「食べログ 中国料理 TOKYO 百名店 2021」「食べログ 中国料理 EAST 百名店 2021」「食べログ 中国料理 WEST 百名店 2021」が発表された。本稿では、百名店選出店をベースに、フードライターの森脇慶子さんに「中国料理の今」を解説してもらった。
教えてくれる人
森脇慶子
「dancyu」や女性誌、グルメサイトなどで広く活躍するフードライター。感動の一皿との出合いを求めて、取材はもちろんプライベートでも食べ歩きを欠かさない。
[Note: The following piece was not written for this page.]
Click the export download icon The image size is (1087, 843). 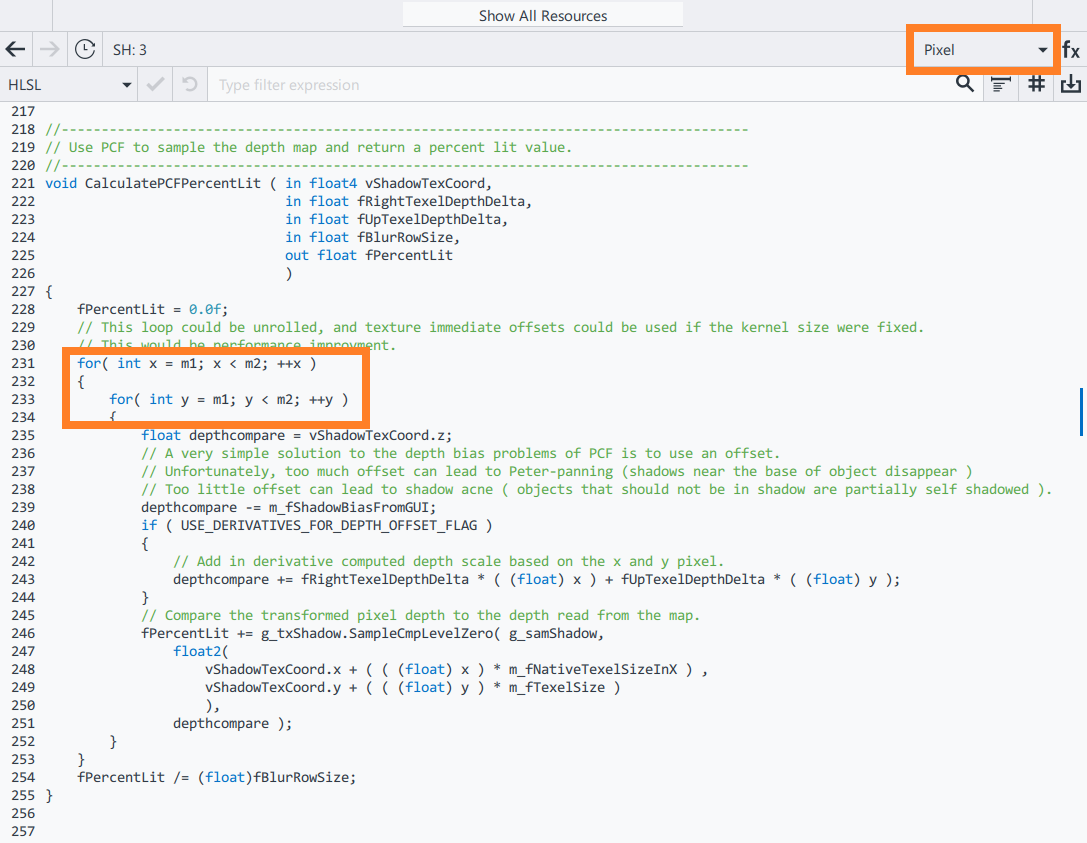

特に食指が動く料理はスープ。著書に「東京最高のレストラン(共著)」(ぴあ)、「行列レストランのまかないレシピ」(ぴあ)ほか。
百花繚乱状態。多様化する中国料理店
今、食のジャンル全般において共通して言える流れをあげるとすれば、それは“多様化”だろう。中国料理も然りだ。
広尾「茶禅華」や外苑前「慈華」、白金台「ShinoiS」等々に代表されるモダンチャイニーズの高級店や、白金高輪「蓮香」、四谷三丁目「南方中華料理 南三」、代々木上原「マツシマ」など2016~2017年に次々と頭角を現したマニアック系中華。
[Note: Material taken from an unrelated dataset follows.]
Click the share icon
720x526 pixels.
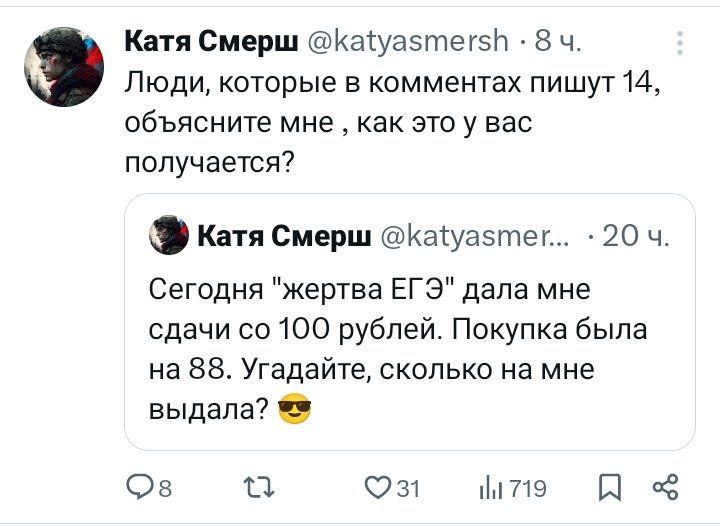click(664, 488)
そして、中国東北地方の羊料理に特化した御徒町「羊香味坊」や湖南料理を提供する銀座「珞珈壹號」といったレアな地方料理にシフトした店もあれば、六本木「虎峰」のようにフレンチなど他ジャンルの食材や手法を取り入れたイノヴェーティヴ系まで、まさに百花繚乱状態と言ってもいいだろう。
20〜30年ほど前までは斬新だったカウンター中華や、フランス料理の如く一皿ひと皿を一人前ずつ提供するスタイルも、最近ではすっかり定着。今となっては、もはや大皿中華の方が稀少的存在かもしれない。